Effective backups and recovery testing will help organizations restore operations quickly, avoiding the need to pay for decryption keys. This keeps money out of the hands of criminal networks. “It’s an important point to remember: this is not random code running around networks, but a criminal act”, adds Ms Bay. That realization may be the most effective way of all to cut down on future attacks

Case study: NHS: Western Sussex Hospitals NHS Foundation Trust

Western Sussex Hospitals, a UK NHS Foundation Trust, was able to avoid WannaCry through effective IT security management.

“Although we were unaffected by the outbreak, we still had a number of systems where the patch had not been applied because we could not get system downtime from our user base. This was subsequently quickly agreed,” explains Grant Harris, head of IT operations.

“We patch all Microsoft, Chrome and Adobe products within a week of release. We release Microsoft to a subset of our users. If we get no issues, we then release the patch to the rest of our desktop estate. Most servers are patched at 2am every Monday.

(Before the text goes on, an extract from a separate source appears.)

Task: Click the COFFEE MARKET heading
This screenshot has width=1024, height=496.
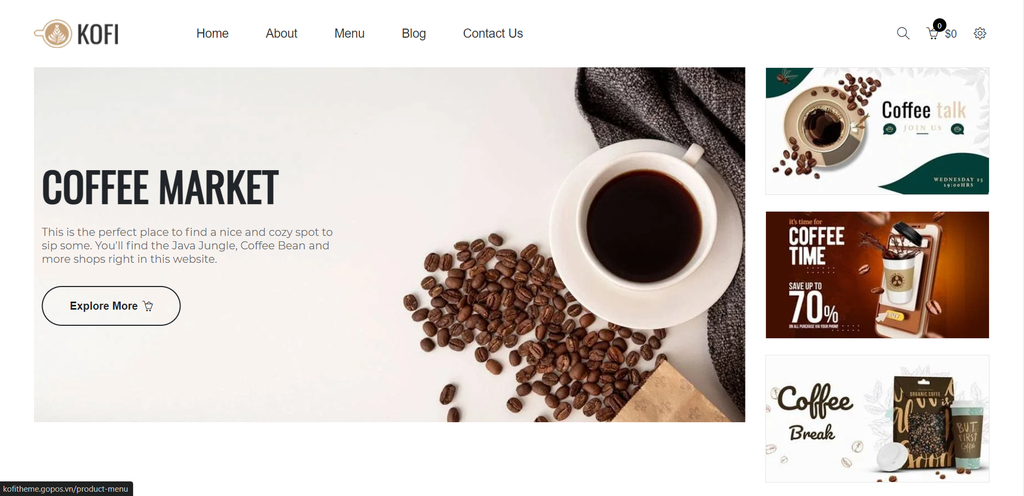Action: tap(160, 187)
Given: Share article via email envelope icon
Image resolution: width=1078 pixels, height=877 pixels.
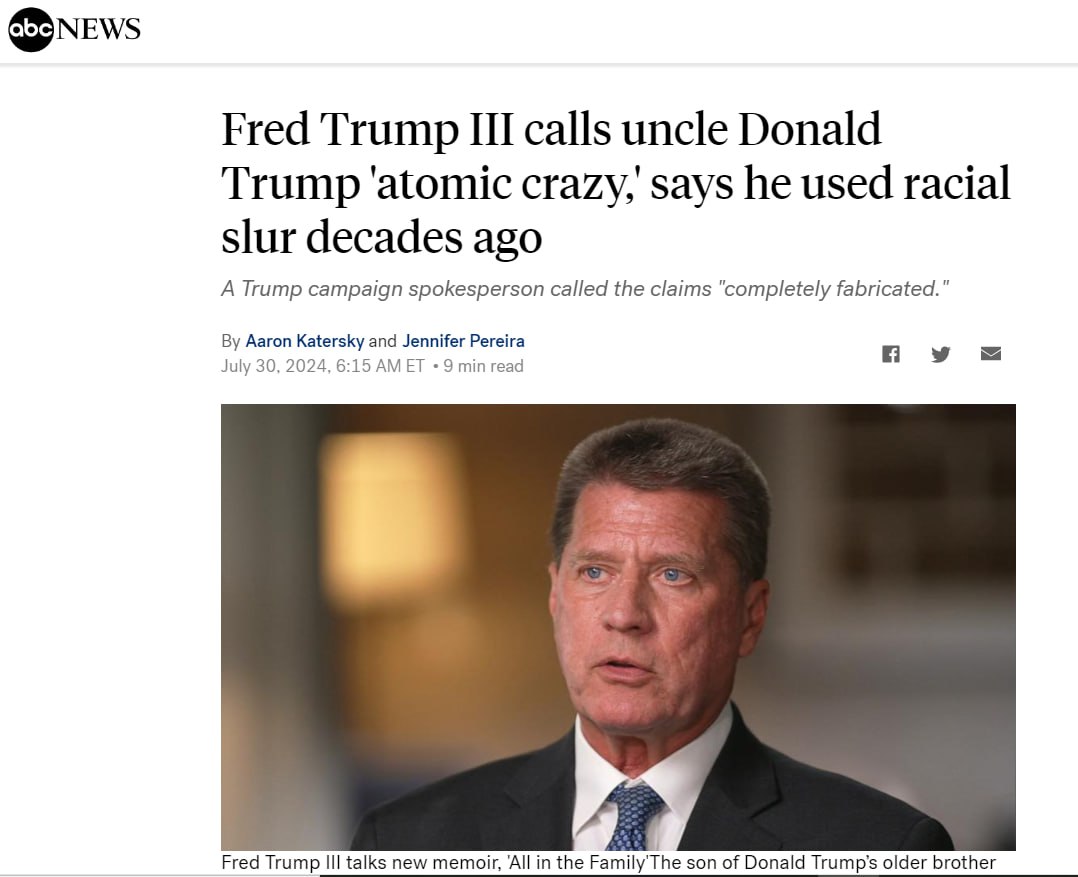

“We had already purchased and installed Sophos Intercept X and are in the process of buying Palo Alto next-generation firewalls to protect our sites. Legacy systems are an issue.”

Harris hopes that NHS England will be able to put pressure on suppliers to allow critical systems, especially those in clinical areas, to accept patches.

In the meantime, though, user vigilance is an important part of the strategy. “We didn’t have any unusual network activity; however subsequent analysis of our Puremessage email AV tool showed 30-times more blocked emails than usual,” says Harris.

“We continually remind users now about vigilance when opening emails, even though this doesn’t appear to have been the vector for infection – but patching is key. Most attacks utilize known vulnerabilities. Patching is the cheapest option available to protect your assets.”